The data section start

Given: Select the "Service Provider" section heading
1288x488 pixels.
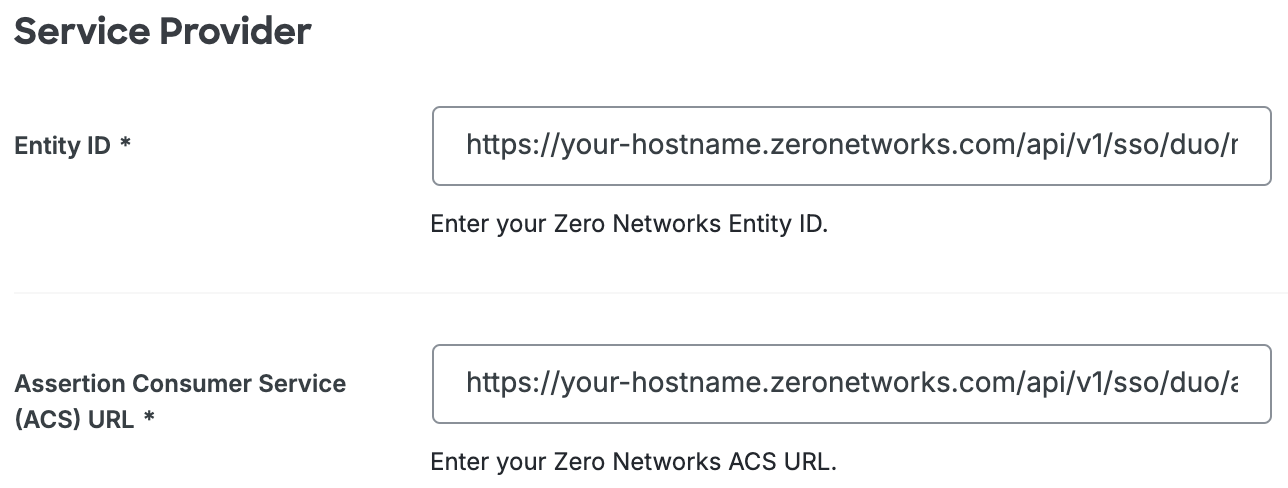Looking at the screenshot, I should [162, 32].
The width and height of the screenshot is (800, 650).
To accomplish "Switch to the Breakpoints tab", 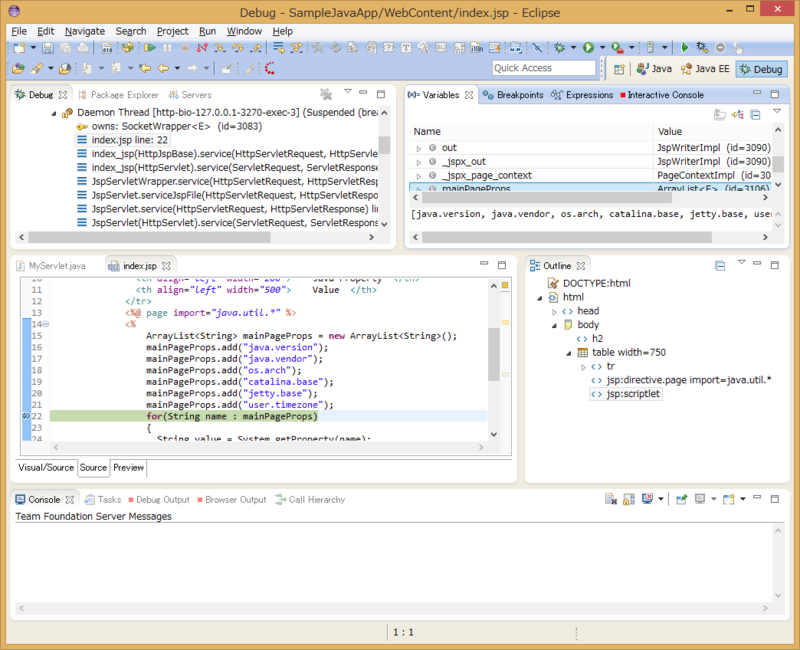I will click(x=514, y=95).
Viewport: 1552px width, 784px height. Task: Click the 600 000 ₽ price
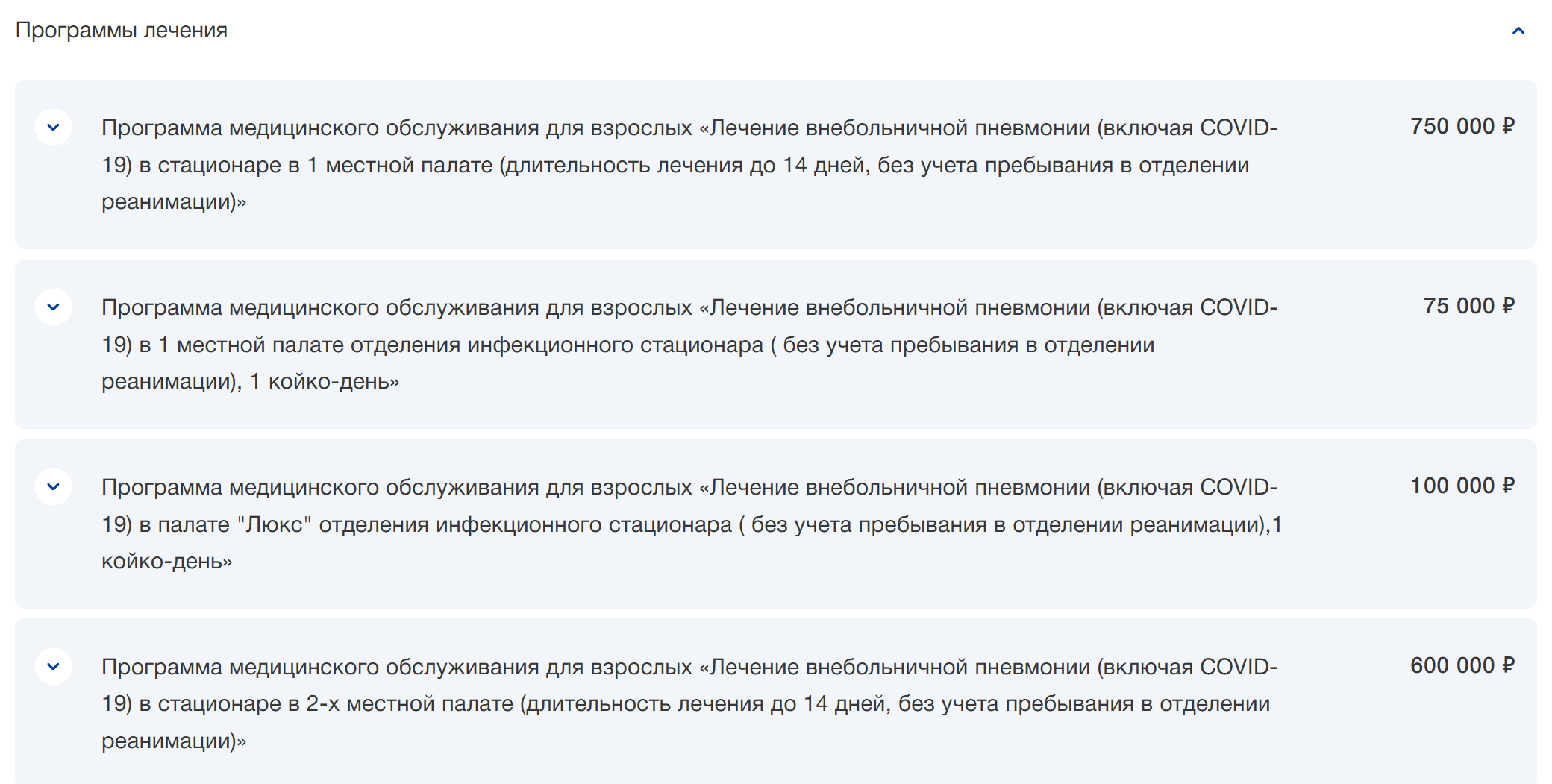tap(1462, 665)
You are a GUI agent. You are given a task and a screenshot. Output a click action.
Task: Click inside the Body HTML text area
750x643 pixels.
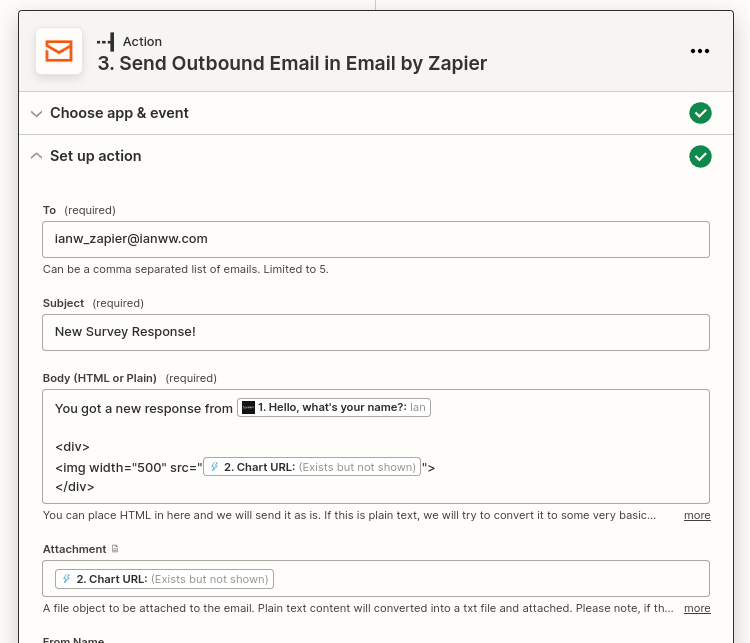[x=375, y=446]
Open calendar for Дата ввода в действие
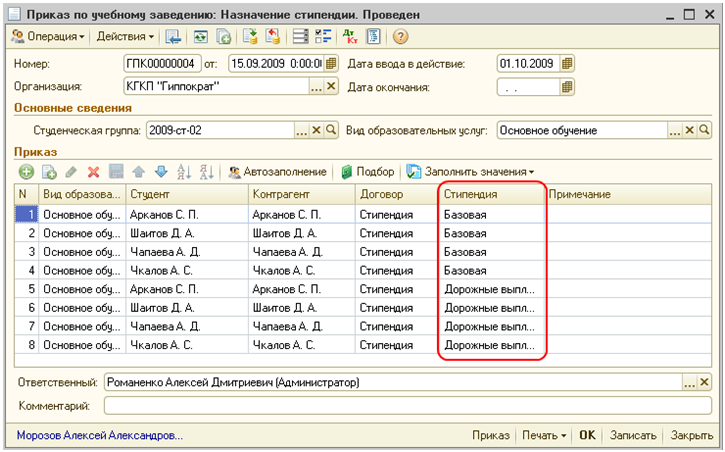The height and width of the screenshot is (452, 725). coord(569,64)
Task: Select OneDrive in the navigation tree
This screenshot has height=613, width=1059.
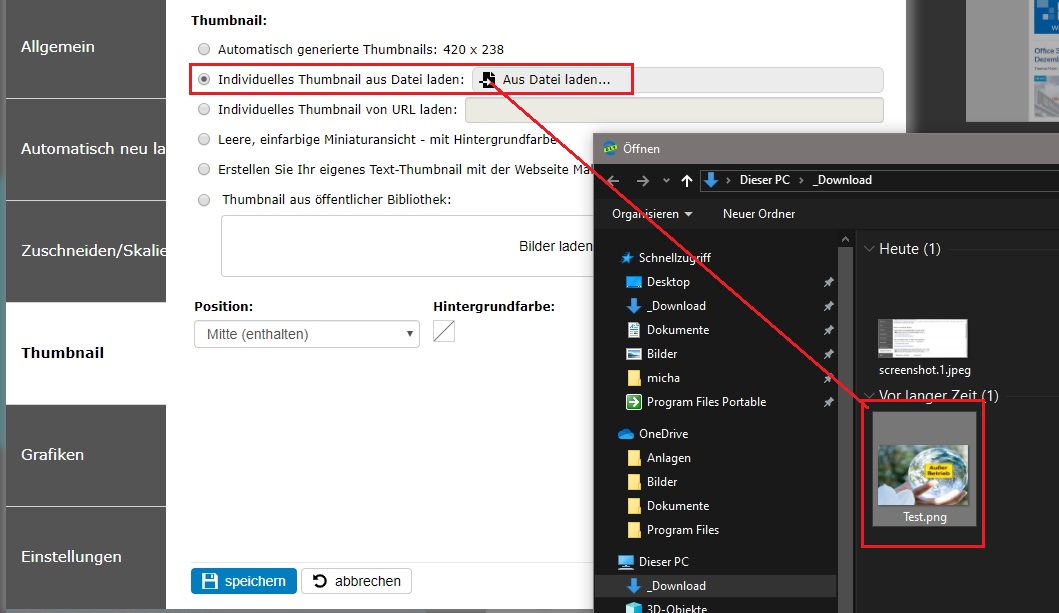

The data section end

# Work request
Could you write out again, exactly, the lines from the line containing "You are a GUI" through the last line of the records above? Leave out the pictures.

# Solved exercise
You are a GUI agent. You are given a task and a screenshot. Output a click action.
Task: Click inside the Body HTML text area
750x643 pixels.
[x=375, y=446]
Open calendar for Дата ввода в действие
The height and width of the screenshot is (452, 725). coord(569,64)
Task: Select OneDrive in the navigation tree
This screenshot has height=613, width=1059.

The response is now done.